И все же Макаллистер Бук счел, что Три Сестры стоят его времени. Это заинтересовало Хардинга. Заинтересовало до такой степени, что он сам прочитал все, имевшее отношение к острову, его загадке и легендам о нем.
Чутье репортера тут же подсказало ему, что тут пахнет сенсацией. Большой, жирной и пряной.
Он уже пытался получить интервью у Мака, но безуспешно. Буки были умопомрачительно богаты, влиятельны и до невозможности чопорны. Будь они чуть менее консервативны, он смог бы написать серию статей об этой семейке и ее отпрыске, гонявшемся за привидениями.
Но никто не пошел ему навстречу. В том числе сам Макаллистер.
Было очень обидно.
Требовалось найти подходящий рычаг и как следует нажать на него, чтобы добиться своего. Хардинг был уверен, что Ремингтон с удовольствием помог бы ему приподнять завесу, за которой скрывалась тайна.
В конце концов, это пошло бы ему только на пользу.

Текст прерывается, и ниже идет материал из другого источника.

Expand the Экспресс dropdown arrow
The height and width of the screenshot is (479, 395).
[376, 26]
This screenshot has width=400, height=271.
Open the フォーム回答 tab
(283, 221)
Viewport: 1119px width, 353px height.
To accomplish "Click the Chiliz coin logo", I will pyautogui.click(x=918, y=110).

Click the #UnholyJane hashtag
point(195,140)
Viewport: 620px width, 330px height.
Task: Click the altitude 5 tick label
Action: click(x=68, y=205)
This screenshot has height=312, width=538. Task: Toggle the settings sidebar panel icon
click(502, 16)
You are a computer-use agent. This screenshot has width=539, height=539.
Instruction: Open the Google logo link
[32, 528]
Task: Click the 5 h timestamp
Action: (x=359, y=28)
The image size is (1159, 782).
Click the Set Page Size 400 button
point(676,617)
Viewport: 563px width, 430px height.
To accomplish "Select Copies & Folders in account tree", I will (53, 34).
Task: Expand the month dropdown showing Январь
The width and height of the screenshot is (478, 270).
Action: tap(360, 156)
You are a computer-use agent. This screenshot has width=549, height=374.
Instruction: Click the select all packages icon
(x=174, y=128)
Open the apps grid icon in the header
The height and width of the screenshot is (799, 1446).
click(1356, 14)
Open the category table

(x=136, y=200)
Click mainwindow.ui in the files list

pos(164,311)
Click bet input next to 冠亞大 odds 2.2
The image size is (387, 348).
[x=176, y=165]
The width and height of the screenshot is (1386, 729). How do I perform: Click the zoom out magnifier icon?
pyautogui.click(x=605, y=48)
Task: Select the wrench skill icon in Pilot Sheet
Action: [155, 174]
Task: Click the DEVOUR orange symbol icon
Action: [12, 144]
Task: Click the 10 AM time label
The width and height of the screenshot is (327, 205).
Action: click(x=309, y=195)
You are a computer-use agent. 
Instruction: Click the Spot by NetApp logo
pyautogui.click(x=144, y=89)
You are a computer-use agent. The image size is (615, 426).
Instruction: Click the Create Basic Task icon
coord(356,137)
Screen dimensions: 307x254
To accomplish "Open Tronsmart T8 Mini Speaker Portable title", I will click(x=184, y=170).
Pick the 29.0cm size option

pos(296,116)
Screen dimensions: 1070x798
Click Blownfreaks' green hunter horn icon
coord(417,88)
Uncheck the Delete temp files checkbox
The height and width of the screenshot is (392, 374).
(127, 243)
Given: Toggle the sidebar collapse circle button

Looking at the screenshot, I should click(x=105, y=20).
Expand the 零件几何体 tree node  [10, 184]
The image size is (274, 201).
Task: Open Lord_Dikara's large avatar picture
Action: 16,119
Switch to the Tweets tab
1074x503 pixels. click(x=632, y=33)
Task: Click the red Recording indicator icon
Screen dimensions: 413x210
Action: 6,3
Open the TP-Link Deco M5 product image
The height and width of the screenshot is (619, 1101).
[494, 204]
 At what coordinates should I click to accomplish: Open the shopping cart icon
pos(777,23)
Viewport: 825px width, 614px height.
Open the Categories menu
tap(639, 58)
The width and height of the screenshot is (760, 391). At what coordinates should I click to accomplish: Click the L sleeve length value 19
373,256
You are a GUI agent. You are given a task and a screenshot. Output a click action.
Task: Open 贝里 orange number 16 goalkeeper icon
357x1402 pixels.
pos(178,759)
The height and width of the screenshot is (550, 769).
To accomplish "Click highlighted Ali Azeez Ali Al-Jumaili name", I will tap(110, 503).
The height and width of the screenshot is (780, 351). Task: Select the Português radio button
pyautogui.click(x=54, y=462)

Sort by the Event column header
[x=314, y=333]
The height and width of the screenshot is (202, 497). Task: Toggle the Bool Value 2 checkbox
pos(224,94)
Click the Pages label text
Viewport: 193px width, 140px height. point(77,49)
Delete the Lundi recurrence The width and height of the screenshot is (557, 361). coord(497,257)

Хардинг шагал по коридору отделения для буйных. Ремингтон был официально признан невменяемым; это спасло налогоплательщиков как от долгого и дорогого судебного процесса, так и от пространных комментариев, которыми бы его сопровождала пресса.
Факты гласили, что на ноже, которым был ранен шериф острова, были найдены отпечатки пальцев Ремингтона. Шериф и две свидетельницы, среди которых была помощница шерифа, заявили, что Ремингтон приставил нож к горлу жены шерифа и угрожал ее убить.
Черт побери, Ремингтон не просто признался в содеянном, но продолжал вопить, что зарежет ее, бормотал, что их разлучит только смерть, и призывал сжечь эту распутную ведьму на костре.
Физическая улика, показания свидетелей и бессвязная болтовня Ремингтона позволили упрятать его в зарешеченное и тщательно охраняемое отделение сумасшедшего дома.
К лацкану безукоризненно сшитого пиджака Хардинга был прикреплен значок посетителя; безупречно завязанный галстук был того же цвета древесного угля, что и костюм.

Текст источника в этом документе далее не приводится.